The USSC upheld Obamacare by, basically, twisting the Constitution into a pretzel, crapping on it, whizzing on that and then eating it.
Finding first that the Commerce Clause bars the government from compelling one to enter into commerce, the analysis then turned to whether there was any way to save the constitutionality of the act.
The justices found one.
They re-interpreted the penalty clause as a tax.
And of course, Congress can levy taxes.
That's the path taken by this tortured process -- a path that could only be dreamed up if someone had already determined the outcome they sought instead of being an independent jurist.
The real surprise, however, is that Chief Justice Roberts, believed to be a strict constructionist on the court, managed to not only agree with this piece of tortured logic he found and constructed it as the opinion is his!
So much for judicial restraint and strict construction!
You really ought to read the dissent that starts on page 127 of the opinion. Justice Scalia, Thomas, Kennedy and Alito eviscertate the majority, saying in part:
Here, however, Congress has impressed into servicethird parties, healthy individuals who could be but are not customers of the relevant industry, to offset the undesirable consequences of the regulation. Congress’ desire to force these individuals to purchase insurance is motivatedby the fact that they are further removed from the marketthan unhealthy individuals with pre-existing conditions, because they are less likely to need extensive care in the near future. If Congress can reach out and command even those furthest removed from an interstate market to participate in the market, then the Commerce Clause becomes a font of unlimited power, or in Hamilton’s words, "the hideous monster whose devouring jaws . . . spare neither sex nor age, nor high nor low, nor sacred nor profane." The Federalist No. 33, p. 202 (C. Rossiter ed. 1961).

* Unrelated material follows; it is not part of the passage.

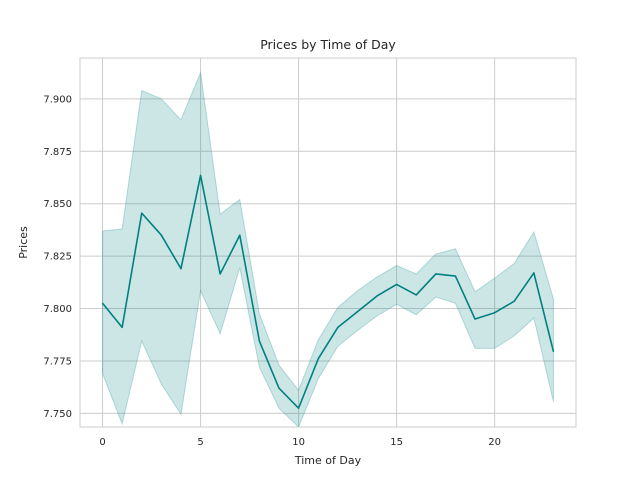  Describe the element at coordinates (494, 442) in the screenshot. I see `x-tick-label: 20` at that location.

What little was left of The Constitution died today, June 28th, 2012.
And incidentally, the math on federal health spending coupled with this decision means that by the time a 55 year old man reaches 85 (his life expectancy, roughly) the Federal government will be attempting to spend roughly $15 trillion a year on health care.
(No it won't, no we won't get that far, and the detonation of our government on the fiscal side is now assured -- or your health care will be sacrificed. This is mathematics, not politics.)
PS: For those who think that the majority opinion somehow "upholds" limits on the Commerce Clause, you're reading this wrong. Dead wrong. The opinion finds that anything that Congress wants to do it can compel with any sort of financial penalty and construe it as a tax -- even though such is blatantly unlawful under both the Anti-Injunction Act and, for many such instances as a direct tax (as it would not be apportioned as required by the Constitution.) The justices simply ignored these infirmities when it suited them; in effect they used the Clinton argument -- the word "is" means whatever they want it to mean even when it required two different meanings at the same time.
What was left of the Constitution and our Republic literally died today, and not one political candidate or party that I've seen respond to this thus far has gotten it right.